Los corazones se agolpaban contra las cristales de las calles de Sevilla en aquel Domingo de Ramos. Nervios, tensión, ilusiones, esperanzas, sueños, trabajo y miradas al cielo.
Pero valió la pena la espera.
Cientos de niños vestidos con túnicas blancas esperaban la decisión del Hermano Mayor, o incluso, del Altísimo.
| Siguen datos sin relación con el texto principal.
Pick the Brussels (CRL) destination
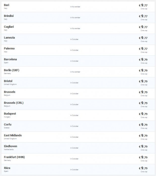156x176 pixels. 14,103
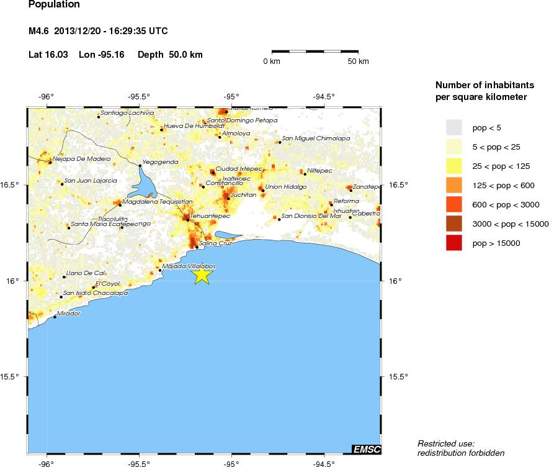Click the EMSC logo badge

tap(366, 449)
Cualquier pequeña señal de esperanza proveniente del divino celeste.
Pero mereció la pena.
Mereció la pena sólo por ver el sol aparecer tras la corona de Nuestro Padre Jesús de la Penas en su paso por María Auxiliadora; apenas el señor de San Roque podía darse cuenta de que iniciaba con su procesión la santa semana a la que tantos sevillanos aguardaban.
Mereció la pena por contemplar, un año más, junto con el Santísimo Cristo de la Estrella, esa ilusión y esa Señora de las Esperanzas que lo sigue, abriéndose paso por entre la multitud que se abalanza sobre la Puerta de Triana.
Mereció la pena por oír esa marcha de macareno nombre, al relincho de corneta cigarrera, en el encuentro de Trajano y Lasso de la Vega; poesía dedicada a la Virgen del Socorro en su milagroso peregrinaje a la Catedral.
Mereció la pena la espera, sólo por ver a Sevilla y su entrega.